● **The exercise**: Copy out the entries word for word, starting at the line that contains "Task: Save Changes to group redirects" and ending at the line that contains "[594, 1309]", with both of those lines included.

● **Given data**:

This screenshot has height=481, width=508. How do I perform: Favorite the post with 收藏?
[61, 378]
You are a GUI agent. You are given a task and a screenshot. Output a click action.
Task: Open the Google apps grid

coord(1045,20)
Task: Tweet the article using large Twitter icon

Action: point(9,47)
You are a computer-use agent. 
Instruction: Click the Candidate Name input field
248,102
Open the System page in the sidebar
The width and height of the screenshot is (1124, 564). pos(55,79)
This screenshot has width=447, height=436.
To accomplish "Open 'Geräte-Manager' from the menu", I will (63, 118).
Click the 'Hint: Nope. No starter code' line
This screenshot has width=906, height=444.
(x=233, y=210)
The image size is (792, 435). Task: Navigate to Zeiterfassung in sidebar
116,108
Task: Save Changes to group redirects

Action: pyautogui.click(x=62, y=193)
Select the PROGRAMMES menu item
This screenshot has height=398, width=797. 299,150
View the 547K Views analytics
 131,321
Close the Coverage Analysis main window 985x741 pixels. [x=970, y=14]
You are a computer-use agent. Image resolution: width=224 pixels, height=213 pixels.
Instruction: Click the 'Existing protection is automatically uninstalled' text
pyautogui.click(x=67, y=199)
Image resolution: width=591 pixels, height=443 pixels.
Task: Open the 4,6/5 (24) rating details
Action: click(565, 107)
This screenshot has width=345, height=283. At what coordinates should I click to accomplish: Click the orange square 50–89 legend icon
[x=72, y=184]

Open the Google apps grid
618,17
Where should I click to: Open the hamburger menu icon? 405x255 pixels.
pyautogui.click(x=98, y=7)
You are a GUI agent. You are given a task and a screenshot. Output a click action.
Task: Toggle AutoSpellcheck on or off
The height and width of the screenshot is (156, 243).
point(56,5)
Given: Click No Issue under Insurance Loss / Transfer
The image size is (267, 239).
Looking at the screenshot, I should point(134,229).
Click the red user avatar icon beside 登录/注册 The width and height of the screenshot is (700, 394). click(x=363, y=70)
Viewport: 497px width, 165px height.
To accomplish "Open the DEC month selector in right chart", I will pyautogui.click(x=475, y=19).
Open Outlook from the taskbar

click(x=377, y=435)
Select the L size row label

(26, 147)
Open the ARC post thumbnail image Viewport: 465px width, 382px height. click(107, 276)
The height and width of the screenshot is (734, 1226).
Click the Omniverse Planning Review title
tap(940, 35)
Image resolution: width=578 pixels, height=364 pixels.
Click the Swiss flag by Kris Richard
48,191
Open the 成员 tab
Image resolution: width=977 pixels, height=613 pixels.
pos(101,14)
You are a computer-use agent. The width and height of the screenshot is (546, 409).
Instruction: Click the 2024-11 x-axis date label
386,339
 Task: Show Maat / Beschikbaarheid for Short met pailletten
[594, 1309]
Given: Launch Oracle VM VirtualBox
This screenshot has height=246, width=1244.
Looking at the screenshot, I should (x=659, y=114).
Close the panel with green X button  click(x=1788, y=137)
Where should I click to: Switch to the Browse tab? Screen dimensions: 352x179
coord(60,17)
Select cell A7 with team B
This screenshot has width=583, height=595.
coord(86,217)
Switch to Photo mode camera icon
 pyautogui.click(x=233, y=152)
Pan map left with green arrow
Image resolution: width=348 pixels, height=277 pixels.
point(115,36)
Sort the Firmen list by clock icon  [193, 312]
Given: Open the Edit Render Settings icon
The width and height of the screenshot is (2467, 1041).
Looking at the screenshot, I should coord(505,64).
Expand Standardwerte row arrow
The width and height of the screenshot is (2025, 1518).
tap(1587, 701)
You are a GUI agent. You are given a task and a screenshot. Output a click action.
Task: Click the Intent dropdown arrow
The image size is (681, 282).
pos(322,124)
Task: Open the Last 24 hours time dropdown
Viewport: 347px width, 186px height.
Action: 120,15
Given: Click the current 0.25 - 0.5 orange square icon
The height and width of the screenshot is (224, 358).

● **Final result**:
Task: Save Changes to group redirects

Action: pyautogui.click(x=62, y=193)
Select the PROGRAMMES menu item
This screenshot has height=398, width=797. 299,150
View the 547K Views analytics
 131,321
Close the Coverage Analysis main window 985x741 pixels. [x=970, y=14]
You are a computer-use agent. Image resolution: width=224 pixels, height=213 pixels.
Instruction: Click the 'Existing protection is automatically uninstalled' text
pyautogui.click(x=67, y=199)
Image resolution: width=591 pixels, height=443 pixels.
Task: Open the 4,6/5 (24) rating details
Action: click(565, 107)
This screenshot has width=345, height=283. At what coordinates should I click to accomplish: Click the orange square 50–89 legend icon
[x=72, y=184]

Open the Google apps grid
618,17
Where should I click to: Open the hamburger menu icon? 405x255 pixels.
pyautogui.click(x=98, y=7)
You are a GUI agent. You are given a task and a screenshot. Output a click action.
Task: Toggle AutoSpellcheck on or off
The height and width of the screenshot is (156, 243).
point(56,5)
Given: Click No Issue under Insurance Loss / Transfer
The image size is (267, 239).
Looking at the screenshot, I should point(134,229).
Click the red user avatar icon beside 登录/注册 The width and height of the screenshot is (700, 394). click(x=363, y=70)
Viewport: 497px width, 165px height.
To accomplish "Open the DEC month selector in right chart", I will pyautogui.click(x=475, y=19).
Open Outlook from the taskbar

click(x=377, y=435)
Select the L size row label

(26, 147)
Open the ARC post thumbnail image Viewport: 465px width, 382px height. click(107, 276)
The height and width of the screenshot is (734, 1226).
Click the Omniverse Planning Review title
tap(940, 35)
Image resolution: width=578 pixels, height=364 pixels.
Click the Swiss flag by Kris Richard
48,191
Open the 成员 tab
Image resolution: width=977 pixels, height=613 pixels.
pos(101,14)
You are a computer-use agent. The width and height of the screenshot is (546, 409).
Instruction: Click the 2024-11 x-axis date label
386,339
 Task: Show Maat / Beschikbaarheid for Short met pailletten
[594, 1309]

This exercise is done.